**Geselecteerd fragment**
━━━━━━

SRILA BHAKTIVEDANTA VAMANA MAHARAJA
Sri Srimad Bhaktivedanta Vamana Maharaja werd op 23 december 1921
geboren in een gerespecteerde religieuze familie in het dorp Piljanga in
het district Khulna, Oost-Bengalen. Zijn vaders naam was Sri Satiscandra
Ghosa en zijn moeders naam was Srimati Bhagavati Devi. Sri Srimad
Bhaktikusala Narsimha Maharaja was, in zijn vorige ashram, zijn oom van
vaders kant.
Zijn moeder was een discipel van de stichter-acarya van de wereldwijde
Gaudiya-Matha, Sri Srimad Bhaktisiddhanta Sarasvati Gosvami Prabhupada.
Zijn vader, Sri Satis Ghosa, ontving harinama en diksa van de
vererenswaardige Srila Bhakti Prajñana Kesava Gosvami Maharaja, en was
een voorbeeldige grhastha-bhakta. Na diksa werd zijn naam Sri Sarvesvar
Dasadhikari.
Als kind werd Sri Srimad Bhaktivedanta Vamana Maharaja Santosa genoemd,
en hij was de tweede van vier broers. In zijn kindertijd kreeg hij
onderwijs op de plaatselijke basisschool. Hij was van jongs af aan een
erg geduldige, rustige, intelligente en religieuze jongen. Hij was
altijd de beste van de klas. Hij had een opmerkelijk geheugen en vergat
geen enkel vers of onderwerp, ook al had hij het maar één keer gehoord.
Terwijl hij nog op school zat, gebeurde het dat de hoofdonderwijzer de
school verliet en een andere baan aanvaardde. Toen de nieuwe
hoofdonderwijzer voor het eerst in de klas kwam, zei hij tegen Srila
Vamana Maharaja, die de belangrijkste leerling was, om een bepaald stuk
uit een tekstboek wat ze aan het bestuderen waren voor te lezen. Srila
Vamana Maharaja bleef echter zwijgen. Kwaad wordend, wilde de
hoofdonderwijzer weten waarom Srila Vamana Maharaja het boek niet ter
hand nam zoals hem bevolen was.
Daarop legde een van de leerlingen aan de nieuwe leraar uit dat Srila
Vamana Maharaja het hele boek al van buiten kende en het daarom niet
hoefde te raadplegen. Ongelovig vroeg de leraar aan Srila Vamana
Maharaja of dit waar was. Srila Vamana Maharaja verklaarde nederig dat
hij ieder boek dat hij ooit gelezen had uit zijn hoofd kende. Een boek
oppakkend dat de klas eerder had bestudeerd, opende de onderwijzer het
op een willekeurige plaats en beval Srila Vamana Maharaja voor te lezen
wat er op die pagina geschreven stond. Tot zijn verbazing was Srila
Vamana Maharaja in staat om het foutloos te herhalen.

━━━━━━

[Collectie-items]
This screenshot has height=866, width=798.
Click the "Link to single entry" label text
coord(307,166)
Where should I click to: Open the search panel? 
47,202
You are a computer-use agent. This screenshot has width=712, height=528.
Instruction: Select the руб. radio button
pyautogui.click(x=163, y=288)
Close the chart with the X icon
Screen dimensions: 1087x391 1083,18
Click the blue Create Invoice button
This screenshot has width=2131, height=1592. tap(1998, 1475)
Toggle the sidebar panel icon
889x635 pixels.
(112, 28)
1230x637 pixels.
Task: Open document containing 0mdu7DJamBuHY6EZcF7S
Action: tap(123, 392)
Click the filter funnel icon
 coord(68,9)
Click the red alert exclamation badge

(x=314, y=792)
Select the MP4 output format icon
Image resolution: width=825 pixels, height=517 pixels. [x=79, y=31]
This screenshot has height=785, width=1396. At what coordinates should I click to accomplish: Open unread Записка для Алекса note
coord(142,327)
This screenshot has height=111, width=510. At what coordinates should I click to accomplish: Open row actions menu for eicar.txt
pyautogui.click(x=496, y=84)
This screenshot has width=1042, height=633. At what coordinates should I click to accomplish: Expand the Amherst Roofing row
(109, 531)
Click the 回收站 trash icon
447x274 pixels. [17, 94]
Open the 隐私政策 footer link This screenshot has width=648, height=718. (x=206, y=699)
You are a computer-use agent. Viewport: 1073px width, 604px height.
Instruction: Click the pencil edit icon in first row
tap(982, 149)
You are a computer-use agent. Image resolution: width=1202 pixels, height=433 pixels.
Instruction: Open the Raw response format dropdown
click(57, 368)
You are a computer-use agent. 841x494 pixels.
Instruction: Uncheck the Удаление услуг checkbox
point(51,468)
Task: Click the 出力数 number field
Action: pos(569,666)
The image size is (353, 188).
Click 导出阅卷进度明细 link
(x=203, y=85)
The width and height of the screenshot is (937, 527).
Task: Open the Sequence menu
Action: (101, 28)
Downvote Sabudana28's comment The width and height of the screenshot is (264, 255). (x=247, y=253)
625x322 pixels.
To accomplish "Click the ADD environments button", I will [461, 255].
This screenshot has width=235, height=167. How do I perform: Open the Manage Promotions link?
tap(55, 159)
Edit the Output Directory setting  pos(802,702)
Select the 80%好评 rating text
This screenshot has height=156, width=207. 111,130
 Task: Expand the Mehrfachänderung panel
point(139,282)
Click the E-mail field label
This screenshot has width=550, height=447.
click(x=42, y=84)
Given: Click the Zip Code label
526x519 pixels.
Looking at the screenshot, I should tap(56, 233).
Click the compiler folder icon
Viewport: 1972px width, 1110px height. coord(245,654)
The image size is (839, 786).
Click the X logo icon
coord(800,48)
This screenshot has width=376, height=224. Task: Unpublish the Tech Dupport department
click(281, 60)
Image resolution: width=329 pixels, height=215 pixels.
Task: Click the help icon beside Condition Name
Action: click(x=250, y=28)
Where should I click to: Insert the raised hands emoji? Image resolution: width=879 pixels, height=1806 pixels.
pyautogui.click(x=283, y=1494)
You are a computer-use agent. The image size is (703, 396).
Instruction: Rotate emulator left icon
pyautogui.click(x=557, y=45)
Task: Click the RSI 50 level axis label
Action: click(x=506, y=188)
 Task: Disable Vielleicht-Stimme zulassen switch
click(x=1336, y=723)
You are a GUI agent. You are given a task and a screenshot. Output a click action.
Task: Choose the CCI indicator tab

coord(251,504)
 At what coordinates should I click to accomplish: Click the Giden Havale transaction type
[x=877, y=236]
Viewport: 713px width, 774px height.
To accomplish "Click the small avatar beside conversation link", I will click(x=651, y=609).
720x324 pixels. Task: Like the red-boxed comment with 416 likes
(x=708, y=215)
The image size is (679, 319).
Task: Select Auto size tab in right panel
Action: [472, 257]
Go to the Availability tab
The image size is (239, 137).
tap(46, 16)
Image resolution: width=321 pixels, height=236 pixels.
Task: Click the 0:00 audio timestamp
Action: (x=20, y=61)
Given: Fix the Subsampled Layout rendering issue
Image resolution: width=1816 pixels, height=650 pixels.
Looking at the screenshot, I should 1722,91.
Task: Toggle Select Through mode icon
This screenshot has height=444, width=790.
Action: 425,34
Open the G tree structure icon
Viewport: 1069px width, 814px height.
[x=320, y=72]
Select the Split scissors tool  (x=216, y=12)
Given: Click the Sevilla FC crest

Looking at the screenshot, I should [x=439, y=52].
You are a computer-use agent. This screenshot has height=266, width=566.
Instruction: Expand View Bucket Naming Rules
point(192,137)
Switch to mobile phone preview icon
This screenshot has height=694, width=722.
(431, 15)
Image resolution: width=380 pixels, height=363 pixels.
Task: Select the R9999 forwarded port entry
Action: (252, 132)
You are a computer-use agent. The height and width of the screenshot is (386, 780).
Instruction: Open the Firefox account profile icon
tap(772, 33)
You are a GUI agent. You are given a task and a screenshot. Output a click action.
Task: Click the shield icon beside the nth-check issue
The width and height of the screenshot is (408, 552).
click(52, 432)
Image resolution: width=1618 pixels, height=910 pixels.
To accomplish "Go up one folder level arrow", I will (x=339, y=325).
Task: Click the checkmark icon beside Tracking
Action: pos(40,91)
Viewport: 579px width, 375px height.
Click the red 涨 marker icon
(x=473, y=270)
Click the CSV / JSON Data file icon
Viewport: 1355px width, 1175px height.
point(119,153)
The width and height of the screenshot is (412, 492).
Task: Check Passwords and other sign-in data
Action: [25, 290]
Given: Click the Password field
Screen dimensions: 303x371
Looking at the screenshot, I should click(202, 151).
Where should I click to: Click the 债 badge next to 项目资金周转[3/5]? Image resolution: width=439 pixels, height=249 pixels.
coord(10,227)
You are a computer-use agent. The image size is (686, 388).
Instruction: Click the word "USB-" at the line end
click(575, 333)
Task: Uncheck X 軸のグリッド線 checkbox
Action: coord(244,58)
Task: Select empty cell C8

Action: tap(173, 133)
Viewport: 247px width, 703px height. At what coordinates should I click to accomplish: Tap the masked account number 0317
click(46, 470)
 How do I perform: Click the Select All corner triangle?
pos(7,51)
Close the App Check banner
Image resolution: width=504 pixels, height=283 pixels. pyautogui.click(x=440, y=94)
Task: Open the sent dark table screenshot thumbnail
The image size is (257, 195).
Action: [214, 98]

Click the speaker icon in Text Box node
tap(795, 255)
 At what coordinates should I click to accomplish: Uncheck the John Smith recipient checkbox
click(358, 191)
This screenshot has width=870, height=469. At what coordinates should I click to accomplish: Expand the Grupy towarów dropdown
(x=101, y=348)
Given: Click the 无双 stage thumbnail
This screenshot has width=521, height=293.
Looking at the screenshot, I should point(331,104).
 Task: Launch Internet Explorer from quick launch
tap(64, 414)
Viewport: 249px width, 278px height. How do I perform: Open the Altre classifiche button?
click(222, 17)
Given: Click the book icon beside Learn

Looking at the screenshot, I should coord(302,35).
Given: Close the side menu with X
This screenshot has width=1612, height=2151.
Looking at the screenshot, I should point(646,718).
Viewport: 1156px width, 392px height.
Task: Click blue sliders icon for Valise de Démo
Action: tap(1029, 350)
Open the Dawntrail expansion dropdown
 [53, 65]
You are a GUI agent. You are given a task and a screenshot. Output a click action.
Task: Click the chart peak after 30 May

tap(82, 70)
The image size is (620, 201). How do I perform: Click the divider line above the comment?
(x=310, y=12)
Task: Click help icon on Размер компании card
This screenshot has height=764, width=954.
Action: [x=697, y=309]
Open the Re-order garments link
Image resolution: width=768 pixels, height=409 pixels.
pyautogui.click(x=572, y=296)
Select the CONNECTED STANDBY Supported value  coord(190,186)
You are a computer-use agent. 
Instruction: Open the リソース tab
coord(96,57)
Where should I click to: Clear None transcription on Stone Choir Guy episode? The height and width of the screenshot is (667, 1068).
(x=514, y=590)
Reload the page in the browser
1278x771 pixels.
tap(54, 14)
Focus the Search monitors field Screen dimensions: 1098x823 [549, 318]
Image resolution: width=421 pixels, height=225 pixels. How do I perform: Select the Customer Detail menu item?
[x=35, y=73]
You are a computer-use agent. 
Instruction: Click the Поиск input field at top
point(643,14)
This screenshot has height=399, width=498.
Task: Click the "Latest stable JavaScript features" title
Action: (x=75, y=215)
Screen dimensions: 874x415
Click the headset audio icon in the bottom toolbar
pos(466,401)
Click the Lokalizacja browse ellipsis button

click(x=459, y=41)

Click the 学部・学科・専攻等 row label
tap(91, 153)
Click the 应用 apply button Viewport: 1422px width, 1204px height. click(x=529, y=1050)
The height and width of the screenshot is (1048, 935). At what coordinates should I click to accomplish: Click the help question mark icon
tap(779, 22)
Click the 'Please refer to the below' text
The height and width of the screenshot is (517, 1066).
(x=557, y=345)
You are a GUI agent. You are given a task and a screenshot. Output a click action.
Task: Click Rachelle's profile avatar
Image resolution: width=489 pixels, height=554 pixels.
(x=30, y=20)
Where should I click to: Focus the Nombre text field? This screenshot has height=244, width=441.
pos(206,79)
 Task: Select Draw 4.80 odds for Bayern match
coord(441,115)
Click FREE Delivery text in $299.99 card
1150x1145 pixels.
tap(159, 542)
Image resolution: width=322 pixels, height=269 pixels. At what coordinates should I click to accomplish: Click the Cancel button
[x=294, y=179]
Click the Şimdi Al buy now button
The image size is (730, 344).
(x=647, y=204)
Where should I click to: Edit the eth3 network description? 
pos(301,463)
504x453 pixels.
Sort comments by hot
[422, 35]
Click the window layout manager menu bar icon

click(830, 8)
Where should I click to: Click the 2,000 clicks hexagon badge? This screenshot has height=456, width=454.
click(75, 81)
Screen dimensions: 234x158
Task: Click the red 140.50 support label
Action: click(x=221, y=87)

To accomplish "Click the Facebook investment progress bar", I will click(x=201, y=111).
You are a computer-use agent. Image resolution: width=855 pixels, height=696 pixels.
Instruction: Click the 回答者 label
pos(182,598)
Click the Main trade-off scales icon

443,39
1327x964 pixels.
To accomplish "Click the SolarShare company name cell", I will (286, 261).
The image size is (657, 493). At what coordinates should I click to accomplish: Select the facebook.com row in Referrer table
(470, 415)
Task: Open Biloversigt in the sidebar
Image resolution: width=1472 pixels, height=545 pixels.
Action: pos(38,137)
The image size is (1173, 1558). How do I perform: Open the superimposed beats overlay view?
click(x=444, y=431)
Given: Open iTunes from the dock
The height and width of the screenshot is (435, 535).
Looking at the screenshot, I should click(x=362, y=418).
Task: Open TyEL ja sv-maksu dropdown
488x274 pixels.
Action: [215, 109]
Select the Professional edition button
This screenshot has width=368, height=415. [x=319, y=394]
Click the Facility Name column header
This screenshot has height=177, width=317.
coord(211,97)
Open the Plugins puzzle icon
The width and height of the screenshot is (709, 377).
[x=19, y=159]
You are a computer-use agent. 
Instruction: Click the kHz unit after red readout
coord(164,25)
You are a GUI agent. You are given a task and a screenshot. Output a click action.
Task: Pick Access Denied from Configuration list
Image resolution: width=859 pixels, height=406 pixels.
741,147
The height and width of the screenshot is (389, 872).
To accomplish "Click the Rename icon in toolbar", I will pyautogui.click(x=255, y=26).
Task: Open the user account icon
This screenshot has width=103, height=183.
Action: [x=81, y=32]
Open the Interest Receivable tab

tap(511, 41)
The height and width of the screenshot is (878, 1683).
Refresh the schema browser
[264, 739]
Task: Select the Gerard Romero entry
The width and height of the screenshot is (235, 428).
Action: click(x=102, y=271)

━━━━━━

**Instructie**
Beantwoord op basis van het geselecteerde fragment:
1. Op welke datum werd Srila Bhaktivedanta Vamana Maharaja geboren?
2. Welke naam had hij als kind?
3. Welke naam kreeg zijn vader na diksa?

**Taakresultaat**
1. 23 december 1921
2. Santosa
3. Sri Sarvesvar Dasadhikari